PDF(Pubmed)
Abstract:
Microfluidic analytical tools play an important role in miniaturizing targeted proteomic assays for improved detection sensitivity, throughput, and automation. Microfluidic isoelectric focusing (IEF) can resolve proteoforms in lysate from low-to-single cell numbers. However, IEF assays often use carrier ampholytes (CAs) to establish a pH gradient for protein separation, presenting limitations like pH instability in the form of cathodic drift (migration of focused proteins toward the cathode). Immobilized pH gradient (IPG) gels reduce cathodic drift by covalently immobilizing the pH buffering components to a matrix. To our knowledge, efforts to implement IPG gels at the microscale have been limited to glass microdevices. To adapt IEF using IPGs to widely used microfluidic device materials, we introduce a polydimethylsiloxane (PDMS)-based microfluidic device and compare the microscale pH gradient stability of IEF established with IPGs, CAs, and a hybrid formulation of IPG gels and CAs (mixed-bed IEF). The PDMS-based IPG microfluidic device (μIPG) resolved analytes differing by 0.1 isoelectric point within a 3.5 mm separation lane over a 20 min focusing duration. During the 20 min duration, we observed markedly different cathodic drift velocities among the three formulations: 60.1 μm/min in CA-IEF, 2.5 μm/min in IPG-IEF (∼24-fold reduction versus CA-IEF), and 1.4 μm/min in mixed-bed IEF (∼43-fold reduction versus CA-IEF).

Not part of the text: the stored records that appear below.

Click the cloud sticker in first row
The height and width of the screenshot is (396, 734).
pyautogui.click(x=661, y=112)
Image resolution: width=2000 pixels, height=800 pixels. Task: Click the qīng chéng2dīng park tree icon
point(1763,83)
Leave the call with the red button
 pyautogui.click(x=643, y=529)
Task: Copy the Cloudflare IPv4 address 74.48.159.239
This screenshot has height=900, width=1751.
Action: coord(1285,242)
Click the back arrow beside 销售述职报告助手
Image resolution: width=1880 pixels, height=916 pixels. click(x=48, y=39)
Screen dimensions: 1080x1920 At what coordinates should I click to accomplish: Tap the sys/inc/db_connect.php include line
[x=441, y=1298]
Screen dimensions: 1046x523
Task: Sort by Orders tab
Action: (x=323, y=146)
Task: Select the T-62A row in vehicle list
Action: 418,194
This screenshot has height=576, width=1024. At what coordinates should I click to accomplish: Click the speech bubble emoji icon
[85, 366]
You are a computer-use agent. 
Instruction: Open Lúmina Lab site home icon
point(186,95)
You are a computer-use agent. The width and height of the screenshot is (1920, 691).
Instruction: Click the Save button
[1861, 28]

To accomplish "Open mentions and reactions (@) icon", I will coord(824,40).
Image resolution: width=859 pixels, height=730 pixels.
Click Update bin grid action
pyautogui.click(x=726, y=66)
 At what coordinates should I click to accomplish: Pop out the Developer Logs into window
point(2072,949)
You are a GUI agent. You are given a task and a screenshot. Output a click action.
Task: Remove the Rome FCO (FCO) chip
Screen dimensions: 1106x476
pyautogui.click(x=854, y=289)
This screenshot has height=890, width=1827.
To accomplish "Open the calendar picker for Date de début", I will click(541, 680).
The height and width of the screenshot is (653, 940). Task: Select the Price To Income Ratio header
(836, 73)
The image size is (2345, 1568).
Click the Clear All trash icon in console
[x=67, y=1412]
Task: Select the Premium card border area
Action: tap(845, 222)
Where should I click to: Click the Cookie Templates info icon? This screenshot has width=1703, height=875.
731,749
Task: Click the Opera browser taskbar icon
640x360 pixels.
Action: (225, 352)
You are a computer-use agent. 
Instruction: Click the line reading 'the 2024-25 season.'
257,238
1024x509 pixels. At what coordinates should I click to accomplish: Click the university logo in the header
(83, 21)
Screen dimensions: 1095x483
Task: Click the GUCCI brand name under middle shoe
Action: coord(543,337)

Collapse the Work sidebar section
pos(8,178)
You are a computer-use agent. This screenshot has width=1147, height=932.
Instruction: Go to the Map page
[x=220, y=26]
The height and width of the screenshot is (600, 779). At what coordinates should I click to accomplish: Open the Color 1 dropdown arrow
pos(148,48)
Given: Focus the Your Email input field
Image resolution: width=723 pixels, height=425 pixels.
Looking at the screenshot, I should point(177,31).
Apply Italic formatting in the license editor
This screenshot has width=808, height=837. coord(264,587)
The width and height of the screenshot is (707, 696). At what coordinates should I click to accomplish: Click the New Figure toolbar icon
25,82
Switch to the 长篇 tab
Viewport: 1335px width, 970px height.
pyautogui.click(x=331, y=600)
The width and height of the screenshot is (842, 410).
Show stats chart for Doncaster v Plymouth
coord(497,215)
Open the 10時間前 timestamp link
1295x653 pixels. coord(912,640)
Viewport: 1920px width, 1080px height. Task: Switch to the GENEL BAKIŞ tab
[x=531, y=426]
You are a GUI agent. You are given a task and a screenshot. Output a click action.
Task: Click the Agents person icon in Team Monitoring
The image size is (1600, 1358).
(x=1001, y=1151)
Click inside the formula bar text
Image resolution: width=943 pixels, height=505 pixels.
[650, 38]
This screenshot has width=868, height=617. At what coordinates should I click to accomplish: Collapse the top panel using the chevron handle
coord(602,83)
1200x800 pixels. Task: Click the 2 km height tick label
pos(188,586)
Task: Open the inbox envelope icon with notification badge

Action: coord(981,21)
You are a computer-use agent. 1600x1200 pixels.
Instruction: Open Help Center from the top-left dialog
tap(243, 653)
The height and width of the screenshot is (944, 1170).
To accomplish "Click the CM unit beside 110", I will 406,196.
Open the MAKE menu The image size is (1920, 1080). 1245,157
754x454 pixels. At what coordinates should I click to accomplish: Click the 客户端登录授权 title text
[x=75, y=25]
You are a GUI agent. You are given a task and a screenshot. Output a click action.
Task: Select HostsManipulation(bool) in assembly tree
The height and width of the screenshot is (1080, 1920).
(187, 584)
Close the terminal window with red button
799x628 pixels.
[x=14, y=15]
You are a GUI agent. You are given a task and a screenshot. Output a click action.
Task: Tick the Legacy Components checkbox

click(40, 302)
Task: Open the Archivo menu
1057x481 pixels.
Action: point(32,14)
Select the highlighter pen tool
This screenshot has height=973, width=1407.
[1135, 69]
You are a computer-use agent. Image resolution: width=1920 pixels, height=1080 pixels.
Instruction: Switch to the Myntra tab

Lastly, mixed-bed IEF in a PDMS device resolved green fluorescent protein (GFP) proteoforms from GFP-expressing human breast cancer cell lysate, thus establishing stability in lysate from complex biospecimens. μIPG is a promising and stable technique for studying proteoforms from small volumes.
摘要:
微流控分析工具在微型化靶向蛋白质组学测定以提高检测灵敏度方面发挥着重要作用。吞吐量,和自动化。微流体等电聚焦(IEF)可以从低到单细胞数量解析裂解物中的蛋白质形式。然而,IEF测定通常使用载体两性电解质(CA)来建立用于蛋白质分离的pH梯度,以阴极漂移(聚焦蛋白向阴极迁移)的形式存在pH不稳定性等限制。固定的pH梯度(IPG)凝胶通过将pH缓冲组分共价固定至基质来减少阴极漂移。据我们所知,在微尺度上实施IPG凝胶的努力仅限于玻璃微器件。为了使使用IPG的IEF适应广泛使用的微流体设备材料,我们介绍了一种基于聚二甲基硅氧烷(PDMS)的微流体装置,并比较了与IPG建立的IEF的微尺度pH梯度稳定性,CA,以及IPG凝胶和CA的混合制剂(混合床IEF)。基于PDMS的IPG微流体装置(μIPG)在20分钟的聚焦持续时间内在3.5mm分离泳道内分辨出相差0.1等电点的分析物。在20分钟的持续时间内,我们观察到三种配方之间明显不同的阴极漂移速度:在CA-IEF中60.1μm/min,在IPG-IEF中2.5μm/min(与CA-IEF相比降低~24倍),和1.4μm/min的混合床IEF(与CA-IEF相比降低了43倍)。最后,PDMS设备中的混合床IEF可分辨来自表达GFP的人乳腺癌细胞裂解物的绿色荧光蛋白(GFP)蛋白形式,从而建立了从复杂的生物标本裂解物的稳定性。μIPG是一种用于研究小体积蛋白质形式的有前途且稳定的技术。